There was an exhibit on the Strøget that caught my attention (and Laura's too when she arrived for the weekend) entitled Signspotting, which featured reproductions of the world's weirdest signage. This included signs with double entendres, irony, and tons of poor translations. Some of our pictures are below, but you can see many more at Signspotting.com.





With rain clouds bearing down on the city, I ended my walk with a free tour at the Danish Resistance Museum, which was really excellent. The tour detailed the Danish government's official "collaboration" (as it was called) with the Germans, which was a means of protecting the people; they essentially provided just enough support to the Germans to remain mostly autonomous during German occupation. Slowly, of course, things deteriorated, martial law was enacted, and a significant resistance movement was born, mostly involving sabotage of railways, ships, and other infrastructure important to the occupying forces.
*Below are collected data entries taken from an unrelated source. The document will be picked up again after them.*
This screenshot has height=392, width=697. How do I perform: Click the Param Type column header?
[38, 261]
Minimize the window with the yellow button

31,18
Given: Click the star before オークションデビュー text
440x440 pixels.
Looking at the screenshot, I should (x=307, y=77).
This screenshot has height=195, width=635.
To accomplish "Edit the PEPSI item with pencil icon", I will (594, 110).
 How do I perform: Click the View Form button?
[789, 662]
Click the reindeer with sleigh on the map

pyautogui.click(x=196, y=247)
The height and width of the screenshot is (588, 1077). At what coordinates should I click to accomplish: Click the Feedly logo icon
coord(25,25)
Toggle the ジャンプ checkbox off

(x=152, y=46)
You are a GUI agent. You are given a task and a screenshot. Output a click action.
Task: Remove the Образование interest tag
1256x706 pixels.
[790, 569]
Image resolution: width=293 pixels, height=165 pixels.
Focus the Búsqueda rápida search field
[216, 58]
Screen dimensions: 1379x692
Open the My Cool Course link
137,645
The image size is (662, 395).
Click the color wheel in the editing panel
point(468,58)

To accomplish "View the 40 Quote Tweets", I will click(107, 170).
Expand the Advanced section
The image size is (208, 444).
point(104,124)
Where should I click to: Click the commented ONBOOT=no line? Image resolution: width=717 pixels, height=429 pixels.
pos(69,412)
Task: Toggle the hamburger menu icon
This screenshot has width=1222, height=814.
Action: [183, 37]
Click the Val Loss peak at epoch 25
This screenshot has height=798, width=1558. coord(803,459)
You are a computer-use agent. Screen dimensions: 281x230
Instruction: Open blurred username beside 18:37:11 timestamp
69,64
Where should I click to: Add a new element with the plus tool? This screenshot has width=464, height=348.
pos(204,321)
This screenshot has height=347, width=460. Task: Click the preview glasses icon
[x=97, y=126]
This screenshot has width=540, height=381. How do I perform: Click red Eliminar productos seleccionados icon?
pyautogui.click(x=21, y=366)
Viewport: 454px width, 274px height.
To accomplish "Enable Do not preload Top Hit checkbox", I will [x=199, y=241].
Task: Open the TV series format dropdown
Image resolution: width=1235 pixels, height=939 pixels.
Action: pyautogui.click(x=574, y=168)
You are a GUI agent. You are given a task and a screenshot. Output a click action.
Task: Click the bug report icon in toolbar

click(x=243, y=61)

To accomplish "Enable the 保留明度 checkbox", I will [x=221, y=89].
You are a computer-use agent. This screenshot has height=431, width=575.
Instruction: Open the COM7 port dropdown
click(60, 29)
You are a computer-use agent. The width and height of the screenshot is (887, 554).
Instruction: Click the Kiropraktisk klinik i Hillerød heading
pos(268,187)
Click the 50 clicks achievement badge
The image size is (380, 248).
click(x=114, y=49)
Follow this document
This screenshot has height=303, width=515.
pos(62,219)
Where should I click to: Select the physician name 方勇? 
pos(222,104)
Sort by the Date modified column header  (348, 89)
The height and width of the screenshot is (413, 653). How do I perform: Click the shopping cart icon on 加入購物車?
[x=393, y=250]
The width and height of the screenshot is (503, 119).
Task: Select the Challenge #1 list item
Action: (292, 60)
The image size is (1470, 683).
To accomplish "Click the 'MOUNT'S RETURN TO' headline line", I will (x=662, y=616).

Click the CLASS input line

There's a saying that Denmark is like The Netherlands ... but with two more months of winter. The similarities are there for sure: bikes are used as a primary mode of transportation, there's a similar international flavor to the country, infrastructure is similar, etc. Based on the weekend weather in June - high 50's to low 60's with buckets of rain - I think the second part of the statement is accurate as well.

Beyond Lisbon...Denmark!

While I was attending the engineering conference in Lisbon, Portugal, Laura did most of the sightseeing. She'll be writing about that as soon as she gets everything settled in Gainesville.

In the meantime, I'm going to skip ahead another week. After returning from Lisbon, I was back in Delft for a day before heading on Tuesday, June 9th to Denmark Technical University (DTU) in the greater Copenhagen area for a graduate course. The course stretched over the weekend, at which time Laura joined me for some sightseeing in Copenhagen.

But before showing our pictures from the wonderful city of Copenhagen, the topic of the course I took - topology optimization - is sufficiently cool and accessible that I'm going to tell you what it is.

In the design of structures, a common goal is to produce a structure that will carry a given load without material failure or excessive deflection. You might have some kind of design domain (the light blue/purple area below) and know where you want to connect the structure to something else (the green triangles) and where the load will be (the red arrow). A solid block (like the light blue/purple) might suffice, but that's heavy and wasteful. So the question a designer needs to answer is, "Where should the holes go?"



Well, the TopOpt group at DTU, to put it simply, is the world's leading authority on how to use computer algorithms to figure out where the holes should go. In the animation below, you can actually see the algorithm progressively remove material until the final best (or optimal) part is produced! If you missed the animation, click on the image and you can watch it again. (If you're using Firefox, you may then need to hold 'Shift' while clicking the 'Refresh' button.)



The TopOpt Group at DTU offers some very nice web tools (which I used to produce the pictures above), so you can try it for yourself. It was a real pleasure to learn about this topic from all of the very nice people at DTU!